On the one hand I am enjoying the novelty and the experimentation. On the other hand I am constantly questioning their use and value in education. A 360 image is just one of many kinds of image, and framing that could be used. The question should not be 'how do we use this technology' and shoe-horn it into a piece of learning, but rather what is the desired learning outcome and what tools would be best suited to achieve this.

Colleges are only just beginning to have the resources to have a Learning Technologist on board, however we also need Learning Design.

My aim will be to import both Learning Design and Communications skills to the tasks at hand. As a 'communicator" i will start to introduce the 'Creative Brief' in order to help establish the context in which a piece of work will be delivered. I will also start to think about the learning design, Of course all of this should be done with the 'subject matter expert' - the tutor. 

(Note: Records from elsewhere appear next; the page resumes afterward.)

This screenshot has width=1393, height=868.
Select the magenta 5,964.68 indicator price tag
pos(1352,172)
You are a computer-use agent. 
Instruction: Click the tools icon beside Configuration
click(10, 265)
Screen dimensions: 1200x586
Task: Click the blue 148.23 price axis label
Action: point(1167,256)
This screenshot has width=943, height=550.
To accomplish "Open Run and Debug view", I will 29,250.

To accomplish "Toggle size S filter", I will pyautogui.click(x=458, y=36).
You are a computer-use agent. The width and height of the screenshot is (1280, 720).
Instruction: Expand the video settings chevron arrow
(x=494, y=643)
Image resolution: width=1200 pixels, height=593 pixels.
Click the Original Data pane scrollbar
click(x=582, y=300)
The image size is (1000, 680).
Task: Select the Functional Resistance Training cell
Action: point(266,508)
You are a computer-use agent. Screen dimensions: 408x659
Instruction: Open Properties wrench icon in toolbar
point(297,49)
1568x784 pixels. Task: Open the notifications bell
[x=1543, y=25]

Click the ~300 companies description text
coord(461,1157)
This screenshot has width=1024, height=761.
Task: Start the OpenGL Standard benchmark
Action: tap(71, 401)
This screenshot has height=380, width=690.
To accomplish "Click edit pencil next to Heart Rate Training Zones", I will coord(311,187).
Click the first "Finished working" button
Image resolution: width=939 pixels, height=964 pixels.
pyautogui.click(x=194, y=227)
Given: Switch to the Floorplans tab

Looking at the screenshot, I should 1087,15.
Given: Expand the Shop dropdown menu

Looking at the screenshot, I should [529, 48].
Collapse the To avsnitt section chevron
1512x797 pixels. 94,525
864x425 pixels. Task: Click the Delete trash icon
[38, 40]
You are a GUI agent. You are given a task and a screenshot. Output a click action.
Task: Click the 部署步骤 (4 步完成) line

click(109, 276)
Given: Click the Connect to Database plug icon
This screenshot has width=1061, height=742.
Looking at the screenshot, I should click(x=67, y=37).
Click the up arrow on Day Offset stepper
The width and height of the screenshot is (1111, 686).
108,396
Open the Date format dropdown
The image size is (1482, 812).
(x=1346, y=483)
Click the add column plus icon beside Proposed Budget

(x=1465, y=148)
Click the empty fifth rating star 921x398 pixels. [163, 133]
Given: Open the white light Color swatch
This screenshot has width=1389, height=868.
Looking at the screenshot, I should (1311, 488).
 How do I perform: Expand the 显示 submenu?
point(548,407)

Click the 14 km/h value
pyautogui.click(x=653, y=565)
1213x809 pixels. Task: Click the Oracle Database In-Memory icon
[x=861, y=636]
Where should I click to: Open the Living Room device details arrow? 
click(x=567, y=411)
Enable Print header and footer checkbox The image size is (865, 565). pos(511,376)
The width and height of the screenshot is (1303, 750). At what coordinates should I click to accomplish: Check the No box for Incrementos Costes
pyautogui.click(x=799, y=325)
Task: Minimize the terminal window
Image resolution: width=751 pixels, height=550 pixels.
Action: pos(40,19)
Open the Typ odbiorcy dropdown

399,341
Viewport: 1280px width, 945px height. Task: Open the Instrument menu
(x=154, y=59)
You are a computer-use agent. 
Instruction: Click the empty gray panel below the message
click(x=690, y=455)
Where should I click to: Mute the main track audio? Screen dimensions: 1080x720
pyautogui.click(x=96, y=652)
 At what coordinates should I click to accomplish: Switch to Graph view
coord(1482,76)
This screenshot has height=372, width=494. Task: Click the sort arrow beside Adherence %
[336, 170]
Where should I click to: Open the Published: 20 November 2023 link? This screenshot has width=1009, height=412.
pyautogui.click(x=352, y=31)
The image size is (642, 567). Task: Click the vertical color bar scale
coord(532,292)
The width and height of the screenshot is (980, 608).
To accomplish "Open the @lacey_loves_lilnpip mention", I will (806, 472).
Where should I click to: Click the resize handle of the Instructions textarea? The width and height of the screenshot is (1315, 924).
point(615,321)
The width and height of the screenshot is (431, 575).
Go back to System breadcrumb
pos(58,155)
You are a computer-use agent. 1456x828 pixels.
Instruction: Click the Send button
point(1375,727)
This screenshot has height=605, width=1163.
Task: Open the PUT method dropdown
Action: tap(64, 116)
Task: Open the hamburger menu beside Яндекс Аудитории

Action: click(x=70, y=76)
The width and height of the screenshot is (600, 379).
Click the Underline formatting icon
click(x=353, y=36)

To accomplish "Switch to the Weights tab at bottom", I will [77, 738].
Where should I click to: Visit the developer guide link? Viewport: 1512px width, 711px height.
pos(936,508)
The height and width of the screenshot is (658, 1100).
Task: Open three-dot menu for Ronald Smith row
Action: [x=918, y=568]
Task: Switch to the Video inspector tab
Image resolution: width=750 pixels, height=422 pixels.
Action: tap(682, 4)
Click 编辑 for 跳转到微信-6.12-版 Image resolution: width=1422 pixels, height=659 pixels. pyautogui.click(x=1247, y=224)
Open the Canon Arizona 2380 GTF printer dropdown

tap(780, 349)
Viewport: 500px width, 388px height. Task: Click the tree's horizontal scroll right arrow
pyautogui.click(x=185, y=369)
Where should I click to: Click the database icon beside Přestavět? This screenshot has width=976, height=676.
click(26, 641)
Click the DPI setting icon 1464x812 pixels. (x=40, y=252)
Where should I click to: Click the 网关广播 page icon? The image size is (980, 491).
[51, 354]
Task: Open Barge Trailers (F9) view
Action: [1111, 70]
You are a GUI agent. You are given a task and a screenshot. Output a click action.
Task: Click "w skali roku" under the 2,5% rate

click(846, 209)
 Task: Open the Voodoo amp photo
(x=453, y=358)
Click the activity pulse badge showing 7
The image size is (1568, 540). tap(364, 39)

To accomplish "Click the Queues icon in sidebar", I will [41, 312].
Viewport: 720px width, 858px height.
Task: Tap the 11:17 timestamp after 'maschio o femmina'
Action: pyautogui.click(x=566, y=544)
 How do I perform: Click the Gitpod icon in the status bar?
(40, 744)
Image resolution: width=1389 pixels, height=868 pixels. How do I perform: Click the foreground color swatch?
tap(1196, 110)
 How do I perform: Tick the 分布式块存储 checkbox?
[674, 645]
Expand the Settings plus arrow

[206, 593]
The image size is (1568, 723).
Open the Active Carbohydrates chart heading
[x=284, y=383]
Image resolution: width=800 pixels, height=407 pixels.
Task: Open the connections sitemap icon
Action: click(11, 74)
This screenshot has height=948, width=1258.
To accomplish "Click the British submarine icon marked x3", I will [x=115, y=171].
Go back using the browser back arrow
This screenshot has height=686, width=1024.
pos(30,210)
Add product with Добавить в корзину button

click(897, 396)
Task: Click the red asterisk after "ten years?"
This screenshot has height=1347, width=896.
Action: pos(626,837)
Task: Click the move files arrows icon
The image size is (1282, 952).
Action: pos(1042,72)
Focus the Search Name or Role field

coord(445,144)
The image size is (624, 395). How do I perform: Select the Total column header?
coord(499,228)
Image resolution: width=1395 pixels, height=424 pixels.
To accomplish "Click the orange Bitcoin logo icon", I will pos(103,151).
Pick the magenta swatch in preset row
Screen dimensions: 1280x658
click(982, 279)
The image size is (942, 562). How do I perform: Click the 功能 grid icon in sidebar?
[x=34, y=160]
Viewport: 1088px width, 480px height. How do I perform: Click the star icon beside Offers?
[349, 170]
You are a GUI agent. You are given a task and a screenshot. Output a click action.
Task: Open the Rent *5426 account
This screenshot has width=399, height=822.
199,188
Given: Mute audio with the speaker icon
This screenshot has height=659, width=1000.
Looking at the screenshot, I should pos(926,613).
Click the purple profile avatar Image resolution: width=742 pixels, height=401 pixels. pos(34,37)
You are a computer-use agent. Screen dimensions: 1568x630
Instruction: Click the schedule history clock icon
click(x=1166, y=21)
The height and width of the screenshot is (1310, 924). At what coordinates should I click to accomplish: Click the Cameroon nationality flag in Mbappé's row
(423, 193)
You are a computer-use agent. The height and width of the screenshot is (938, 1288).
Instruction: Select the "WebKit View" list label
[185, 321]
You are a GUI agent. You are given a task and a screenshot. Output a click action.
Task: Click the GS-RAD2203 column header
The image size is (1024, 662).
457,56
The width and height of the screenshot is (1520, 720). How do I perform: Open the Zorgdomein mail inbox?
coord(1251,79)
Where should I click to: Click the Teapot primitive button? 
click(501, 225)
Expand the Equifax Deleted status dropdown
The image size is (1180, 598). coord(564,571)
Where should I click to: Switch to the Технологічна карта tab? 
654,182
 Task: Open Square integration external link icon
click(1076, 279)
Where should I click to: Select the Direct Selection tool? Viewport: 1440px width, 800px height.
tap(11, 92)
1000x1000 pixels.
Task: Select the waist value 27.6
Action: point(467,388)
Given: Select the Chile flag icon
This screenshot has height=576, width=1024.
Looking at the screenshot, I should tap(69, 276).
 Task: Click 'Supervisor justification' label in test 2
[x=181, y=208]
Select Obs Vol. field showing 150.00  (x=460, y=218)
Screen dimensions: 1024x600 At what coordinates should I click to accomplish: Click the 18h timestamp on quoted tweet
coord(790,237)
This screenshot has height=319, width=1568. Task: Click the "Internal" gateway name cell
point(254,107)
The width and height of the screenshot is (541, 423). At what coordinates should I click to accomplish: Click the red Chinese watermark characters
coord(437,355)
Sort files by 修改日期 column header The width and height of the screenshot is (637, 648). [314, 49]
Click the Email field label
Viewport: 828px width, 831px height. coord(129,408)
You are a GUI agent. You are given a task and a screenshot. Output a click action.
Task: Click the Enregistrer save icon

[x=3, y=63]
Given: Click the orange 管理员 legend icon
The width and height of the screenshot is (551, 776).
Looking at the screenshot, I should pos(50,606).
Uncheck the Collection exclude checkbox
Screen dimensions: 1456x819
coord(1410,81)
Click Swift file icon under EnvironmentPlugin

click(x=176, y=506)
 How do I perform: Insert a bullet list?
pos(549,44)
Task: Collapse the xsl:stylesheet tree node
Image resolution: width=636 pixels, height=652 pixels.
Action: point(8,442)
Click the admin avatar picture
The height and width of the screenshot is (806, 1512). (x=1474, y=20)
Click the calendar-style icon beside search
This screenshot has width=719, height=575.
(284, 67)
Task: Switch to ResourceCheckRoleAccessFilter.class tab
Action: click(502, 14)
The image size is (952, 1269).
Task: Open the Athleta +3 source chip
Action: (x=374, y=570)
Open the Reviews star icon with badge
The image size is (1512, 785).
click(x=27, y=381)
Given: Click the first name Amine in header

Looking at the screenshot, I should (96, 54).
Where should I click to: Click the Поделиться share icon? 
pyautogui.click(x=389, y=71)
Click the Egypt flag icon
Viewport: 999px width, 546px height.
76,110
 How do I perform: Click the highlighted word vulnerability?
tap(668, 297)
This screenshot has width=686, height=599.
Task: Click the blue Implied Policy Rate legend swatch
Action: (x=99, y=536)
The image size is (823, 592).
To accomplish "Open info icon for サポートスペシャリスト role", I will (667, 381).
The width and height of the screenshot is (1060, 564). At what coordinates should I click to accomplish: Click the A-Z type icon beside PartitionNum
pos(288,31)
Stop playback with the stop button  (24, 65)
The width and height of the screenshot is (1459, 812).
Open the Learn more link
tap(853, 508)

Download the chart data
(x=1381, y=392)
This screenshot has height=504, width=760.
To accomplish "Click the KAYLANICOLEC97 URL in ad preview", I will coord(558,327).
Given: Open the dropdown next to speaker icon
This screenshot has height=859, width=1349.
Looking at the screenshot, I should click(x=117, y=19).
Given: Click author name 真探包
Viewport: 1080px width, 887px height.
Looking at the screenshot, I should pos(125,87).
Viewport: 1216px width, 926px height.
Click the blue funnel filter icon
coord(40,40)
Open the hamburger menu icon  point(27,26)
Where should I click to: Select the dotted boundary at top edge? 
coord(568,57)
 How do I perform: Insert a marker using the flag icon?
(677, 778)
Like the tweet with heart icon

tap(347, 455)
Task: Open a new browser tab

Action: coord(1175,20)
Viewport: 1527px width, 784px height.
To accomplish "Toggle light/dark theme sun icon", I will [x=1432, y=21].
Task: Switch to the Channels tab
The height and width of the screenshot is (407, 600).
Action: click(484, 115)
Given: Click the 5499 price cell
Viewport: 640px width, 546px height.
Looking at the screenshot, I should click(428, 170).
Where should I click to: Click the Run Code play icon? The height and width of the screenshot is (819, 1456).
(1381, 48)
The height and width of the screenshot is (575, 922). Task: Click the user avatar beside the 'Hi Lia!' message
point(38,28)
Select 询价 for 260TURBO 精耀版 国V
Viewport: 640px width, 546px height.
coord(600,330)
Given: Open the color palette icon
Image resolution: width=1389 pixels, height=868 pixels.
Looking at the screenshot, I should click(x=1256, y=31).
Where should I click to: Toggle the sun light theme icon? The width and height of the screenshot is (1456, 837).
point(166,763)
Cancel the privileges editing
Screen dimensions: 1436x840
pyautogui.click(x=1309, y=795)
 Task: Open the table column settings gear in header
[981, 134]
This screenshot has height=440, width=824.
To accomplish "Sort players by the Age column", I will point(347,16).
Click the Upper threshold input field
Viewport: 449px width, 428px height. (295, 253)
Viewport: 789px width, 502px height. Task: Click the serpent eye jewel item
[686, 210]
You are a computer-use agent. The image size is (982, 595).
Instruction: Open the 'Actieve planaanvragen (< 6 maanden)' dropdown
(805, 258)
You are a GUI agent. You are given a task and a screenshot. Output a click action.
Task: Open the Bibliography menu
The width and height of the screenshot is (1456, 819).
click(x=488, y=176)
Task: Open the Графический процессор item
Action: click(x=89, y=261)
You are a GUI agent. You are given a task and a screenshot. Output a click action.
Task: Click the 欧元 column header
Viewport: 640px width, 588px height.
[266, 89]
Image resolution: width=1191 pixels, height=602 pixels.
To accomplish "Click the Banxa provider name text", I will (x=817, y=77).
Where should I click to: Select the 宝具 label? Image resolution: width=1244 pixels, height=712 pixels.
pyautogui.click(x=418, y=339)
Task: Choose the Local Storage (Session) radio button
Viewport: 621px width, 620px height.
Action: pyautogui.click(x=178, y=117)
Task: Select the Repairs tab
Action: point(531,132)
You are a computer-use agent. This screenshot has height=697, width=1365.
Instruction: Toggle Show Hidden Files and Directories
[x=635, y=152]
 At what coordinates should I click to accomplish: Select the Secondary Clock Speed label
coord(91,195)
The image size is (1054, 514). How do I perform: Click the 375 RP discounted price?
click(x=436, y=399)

On a scale of tutor involvement we can go from a classroom or tutorial where the students are expected to hang on the educator's every word. At the other end of the scale the tutor, and subject team, involvement is hidden in the design and content as a piece of self-directed learning. In between we have blended learning where a class are monitored and guided by a human presence - ostensibly they have work to get on with, but someone is there to get them started, to direct them and keep them focused.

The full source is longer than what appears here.